We have only two risky assets in the market with the following risk and return:

	Expected Return	Standard Deviation
Stocks	20%	25%
Bonds	15%	15%

The correlation between the two risky assets is: 0.5 and the risk free in the market is 8%.

1. Find the weight of Stocks and Bonds in the optimal portfolio. Calculate the return and standard deviation of the optimal portfolio.

2. Calculate the standard deviation of portfolio (P) with an expected return of 15% on the CAL.

Find the weight of Stocks, Bonds and risk free on portfolio P.

Answer 1

1. Find the weight of Stocks and Bonds in the optimal portfolio : 39.5% in Stock and 60.5% in Bonds
2. Calculate the return and standard deviation of the optimal portfolio : Return of optimal portfolio = 16.98%; standard deviation of the optimal portfolio = 0.164
3. Calculate the standard deviation of portfolio (P) with an expected return of 15% on the CAL: standard deviation of portfolio (P) = 0.128
4. Find the weight of Stocks, Bonds and risk free on portfolio P : Weight of Stock = 30.81%; Weight of Bond = 47.18%; Weight of Risk Free = 22.01%

Workings:

Note:

Step 1: Risk Premium on both stock and bond fund is computed as : Expected Return - Risk Free Rate

Step 2: Covariance of stock and bond is computed as : Correlation * standard deviation of bond * standard deviation of stock

Step 3: Basis the above 2 steps, investment propotion in stock and bond is computed which represent the optimal portfolio

Step 4: Expected return of optimal portfolio comprising stock and bond is computed as : expected return of stock * weight of stock (as per step 3) + expected return of bond * weight of bond (as per step 3)

Step 5: Standard deviation of optimal portfolio is computed basis the weights (as per step 3), covariance and individual standard deviation of bond and stock

Step 6: Sharpe Ratio (reward to variability ratio) of the best feasible CAL is computed as : (Expected return of portfolio (as per Step 4) - risk free rate ) / portfolio standard deviation (as per step 5)

Step 7: The expected return on portfolio is 15% on the CAL. The standard deviation of the portfolio is computed as : (15%-Risk Free Rate)/Sharpe Ratio (as per step 6)

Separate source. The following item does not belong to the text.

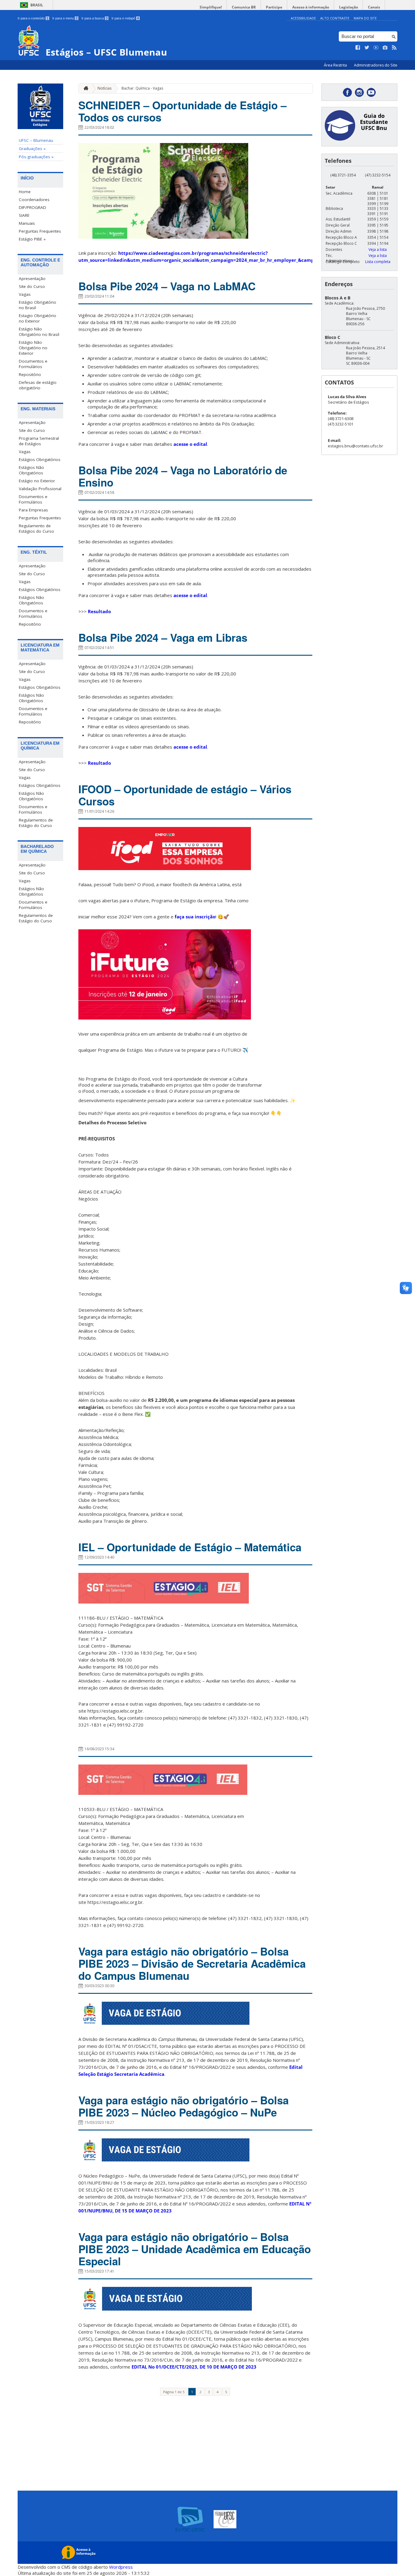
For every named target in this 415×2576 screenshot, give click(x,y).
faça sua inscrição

Step 8: With the expected return of 15%, the propotion of investments in stock and bond (excluding risk free) is calculated as: (15%-Risk Free Rate)/(Expected Return on optimum portfolio (as per step 4)- Risk Free Rate).

The resultant number is then multipled with the weights derived in step 3 to calculate the investment propotion in stock and bond.

Since the return of the portfolio (15%) is the average of risk free and the optimal propotion of stock and bond, the balance investment will be in the risk free.